2005-03-30 19:44:08

by David Malone

[permalink] [raw]
Subject: Directory link count wrapping on Linux/XFS/i386?

I was looking around to see how Linux handles directories with a
high link count (ie. when they have many subdirectories) and I think
I have stumbled across a bug in the Linux xfs glue.

It seems that internally xfs uses a 32 bit field for the link count,
and the stat64 syscalls use a 32 bit field. These fields are copied
via the vattr structure in xfs_vnode.h, which uses a nlink_t for
the link count. However, in the kernel, I think this field is
actually of type __kernel_nlink_t which seems to be 16 bits on many
platforms.

I've tested this on an i386 2.6.11 kernel and it seems that the
link count presented to userland wraps after 65536 subdirectories.
This naturally doesn't let you screw up the filesystem or anything,
but it does let you can hide files from find/fts, as demonstrated
below.

I guess to fix it you'd change the type of nlink in struct vattr
so that it is the same type (unsigned int) as the type in struct
kstat. I've included the obvious patch, but I don't have a machine
that I can test it on right now.

David.

turing 2% mkdir testdir
turing 3% cd testdir
turing 4% ls -ld .
drwxr-xr-x 2 dwmalone dwmalone 6 Mar 30 12:18 .
turing 5% perl ../mk65536dirs.pl
turing 6% ls -ld .
drwxr-xr-x 2 dwmalone dwmalone 1056768 Mar 30 12:19 .
turing 7% mkdir .hidden
turing 8% touch .hidden/secret
turing 9% find . -name secret -print


--- /usr/src/linux-2.6.11/fs/xfs/linux-2.6/xfs_vnode.h 2005-03-02 07:38:33.000000000 +0000
+++ /tmp/xfs_vnode.h 2005-03-30 18:49:22.000000000 +0100
@@ -409,7 +409,7 @@
int va_mask; /* bit-mask of attributes present */
enum vtype va_type; /* vnode type (for create) */
mode_t va_mode; /* file access mode and type */
- nlink_t va_nlink; /* number of references to file */
+ unsigned int va_nlink; /* number of references to file */
uid_t va_uid; /* owner user id */
gid_t va_gid; /* owner group id */
xfs_ino_t va_nodeid; /* file id */


2005-03-30 20:08:40

by Andreas Dilger

[permalink] [raw]
Subject: Re: Directory link count wrapping on Linux/XFS/i386?

On Mar 30, 2005 20:43 +0100, David Malone wrote:
> It seems that internally xfs uses a 32 bit field for the link count,
> and the stat64 syscalls use a 32 bit field.
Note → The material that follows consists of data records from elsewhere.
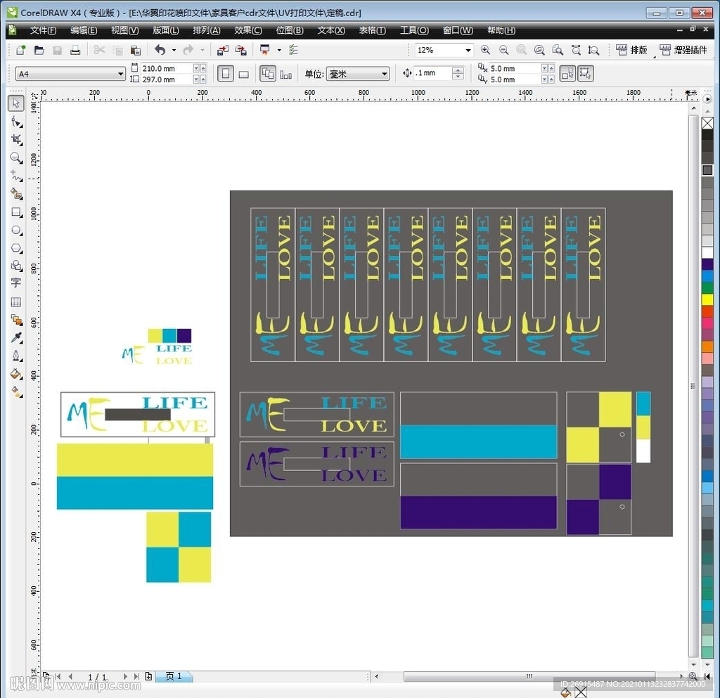Toggle no-fill swatch atop color palette
Image resolution: width=720 pixels, height=698 pixels.
pos(707,124)
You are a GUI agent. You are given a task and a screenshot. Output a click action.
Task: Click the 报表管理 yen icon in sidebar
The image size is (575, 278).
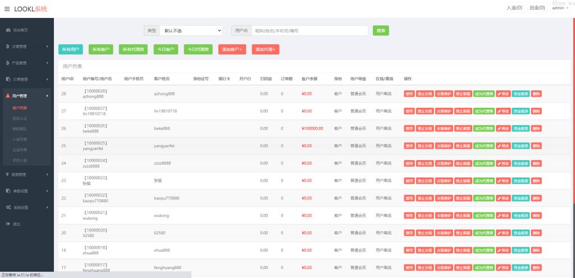[x=8, y=175]
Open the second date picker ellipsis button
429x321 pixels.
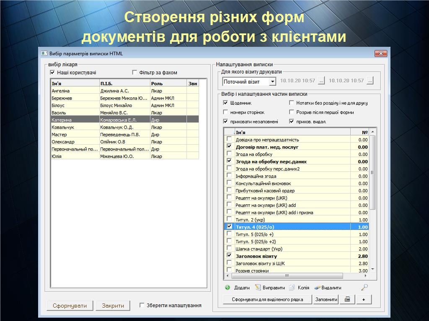[370, 81]
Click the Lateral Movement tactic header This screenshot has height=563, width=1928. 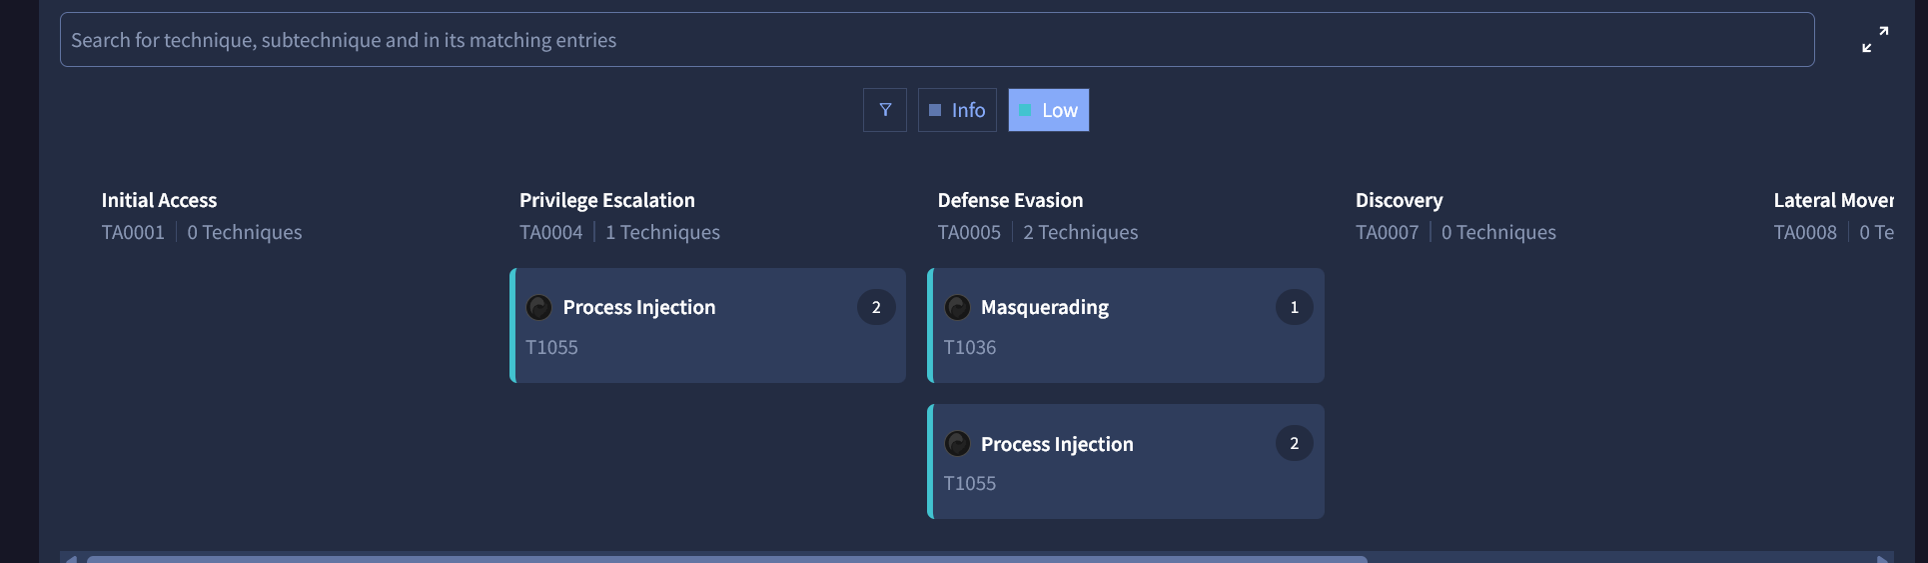pyautogui.click(x=1833, y=200)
These fields are copied
> via the vattr structure in xfs_vnode.h, which uses a nlink_t for
> the link count. However, in the kernel, I think this field is
> actually of type __kernel_nlink_t which seems to be 16 bits on many
> platforms.
>
> I've tested this on an i386 2.6.11 kernel and it seems that the
> link count presented to userland wraps after 65536 subdirectories.
> This naturally doesn't let you screw up the filesystem or anything,
> but it does let you can hide files from find/fts, as demonstrated
> below.

The correct fix, used for reiserfs (and a patch for ext3 also) is to
set i_nlink = 1 in case the filesystem count has wrapped. When nlink==1
the fts/find code no longer optimizes subdirectory traversal and checks
each entries filetype to see if it should recurse.

Cheers, Andreas
--
Andreas Dilger
Principal Software Engineer
Cluster File Systems, Inc.


Attachments:
(No filename) (1.02 kB)
(No filename) (189.00 B)
Download all attachments

2005-03-31 00:48:37

by Nathan Scott

[permalink] [raw]
Subject: Re: Directory link count wrapping on Linux/XFS/i386?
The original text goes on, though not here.